The Bank of Georgetown said Wednesday it had raised $18.1 million in a private stock offering, topping its target of $15 million.
The money will go toward funding the bank’s growth as it prepares to move to a new headquarters in January and continues to beef up its government contracting business, according to chief executive Mike Fitzgerald.
“We are looking down the road a few years,” said Fitzgerald, who co-founded the institution in 2005.
Shares of the bank sold for $19.50 a piece, roughly 124 percent of book value, during its fifth private offering. The last stock sale, in 2011, brought in more than $25 million for the bank.
“We were able to get this offering done very quickly in comparison to others,” said Fitzgerald, adding that this round took about eight weeks. The other offerings, he said, lasted at least twice as long.
The District-based bank, which has $890.52 million in assets, has been looking for new ways to expand in recent months. The day before the 16-day government shutdown went into effect Oct. 1, the bank announced that it was ramping up its government contracting lending unit. Jeff Satterly, an executive at Virginia Commerce Bank, was hired to lead the team.

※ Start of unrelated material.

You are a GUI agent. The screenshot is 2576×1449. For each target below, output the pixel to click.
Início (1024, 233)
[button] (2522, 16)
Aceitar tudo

“Through the sequestration and the shutdown, government contracting was getting a bad rap,” Fitzgerald said. “Banks were getting very nervous about that industry, which created an opportunity for us.”
Fitzgerald said he plans to continue adding to the team in hopes that government contractors will continue to look for loans.
“We’re in an interesting position,” Fitzgerald said. “We’re highly liquid and we’re interested in lending money. It’s how we make our living.”
The bank — which currently has 10 branches — is moving in January to a new headquarters at 30th and M streets NW, a few blocks away from its current perch in Georgetown.
Bank of Georgetown will continue to operate the branch at its current headquarters on Wisconsin Ave. NW, and Fitzgerald said he has plans to open at least one more branch next year.
“We’re constantly looking to expand,” he said. “Geographically, we will continue our push into Northern Virginia and Maryland.”